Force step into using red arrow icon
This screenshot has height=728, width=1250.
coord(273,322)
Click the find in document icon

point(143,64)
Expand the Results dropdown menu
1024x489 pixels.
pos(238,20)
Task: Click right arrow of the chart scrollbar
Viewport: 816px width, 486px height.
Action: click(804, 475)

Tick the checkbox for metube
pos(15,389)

★ ★ ★ ★

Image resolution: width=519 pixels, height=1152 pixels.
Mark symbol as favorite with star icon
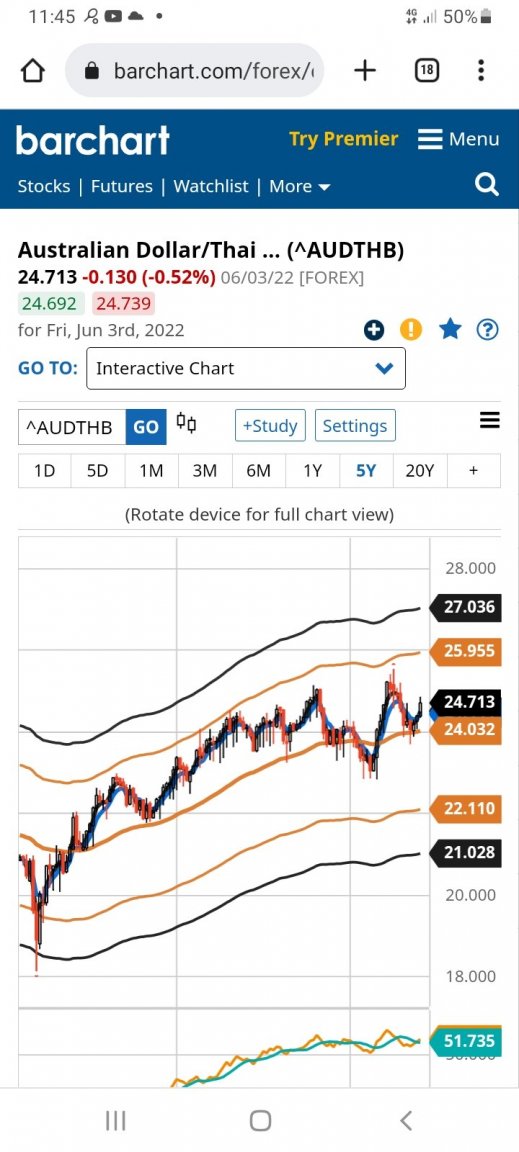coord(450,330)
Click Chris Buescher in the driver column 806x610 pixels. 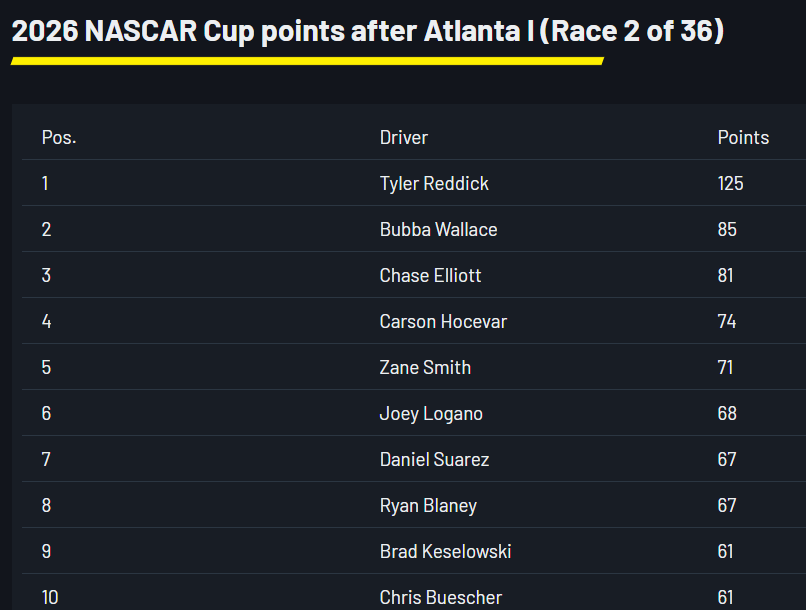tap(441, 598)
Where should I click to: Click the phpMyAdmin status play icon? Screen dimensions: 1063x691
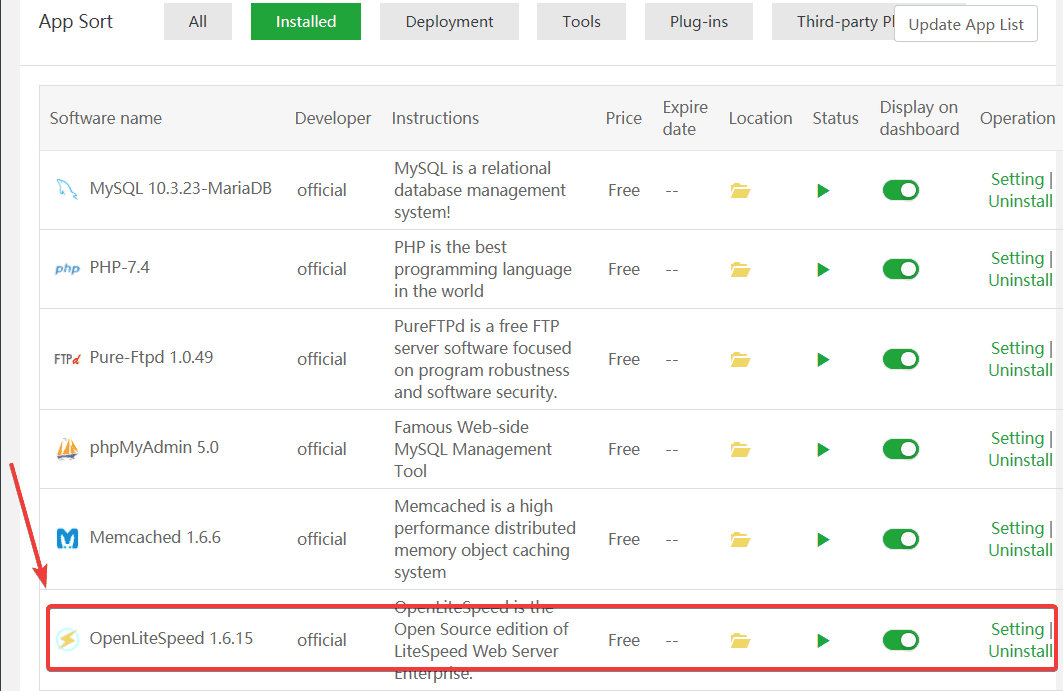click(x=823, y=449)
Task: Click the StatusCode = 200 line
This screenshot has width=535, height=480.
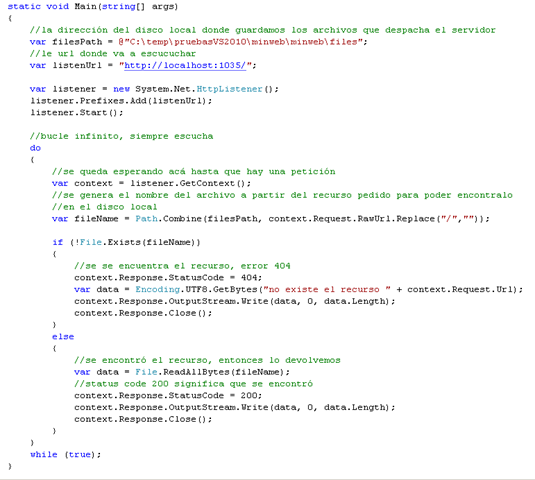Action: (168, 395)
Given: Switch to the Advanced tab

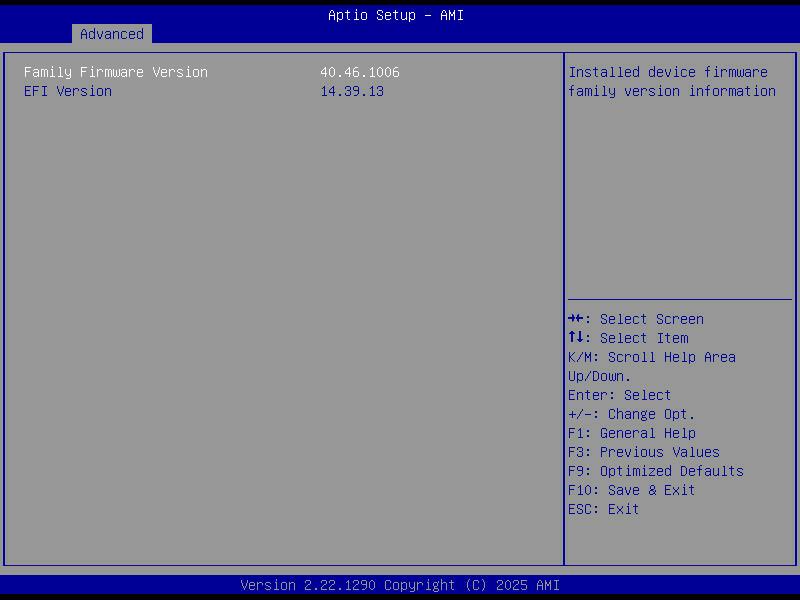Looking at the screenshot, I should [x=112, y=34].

★ ★ ★ ★

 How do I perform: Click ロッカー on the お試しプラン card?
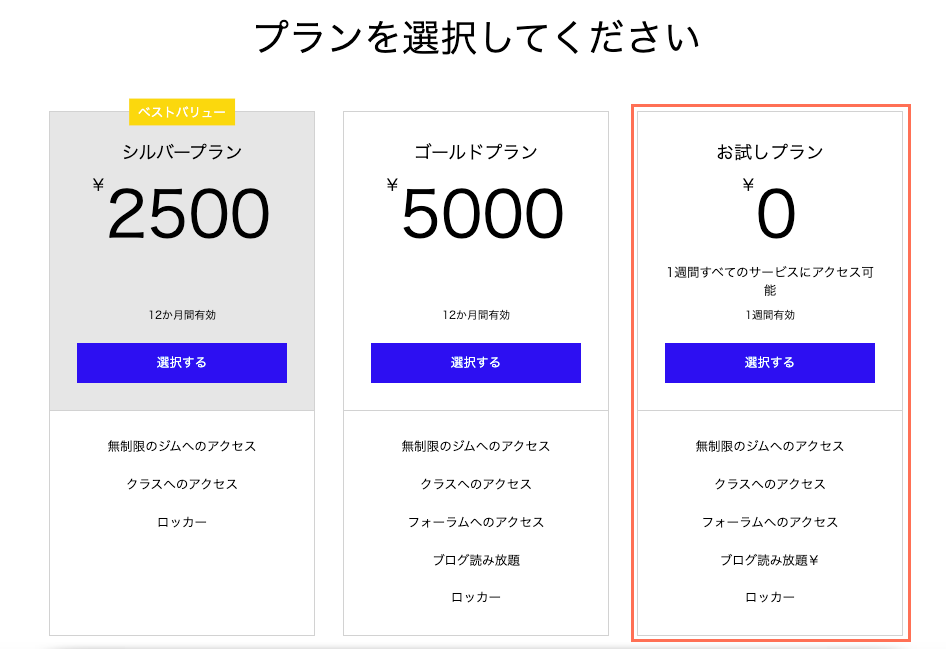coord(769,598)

★ ★ ★ ★

Directions — If a line in the material holds "arrow", copy it.

Solution for this exercise —
Force step into using red arrow icon
Task: Click right arrow of the chart scrollbar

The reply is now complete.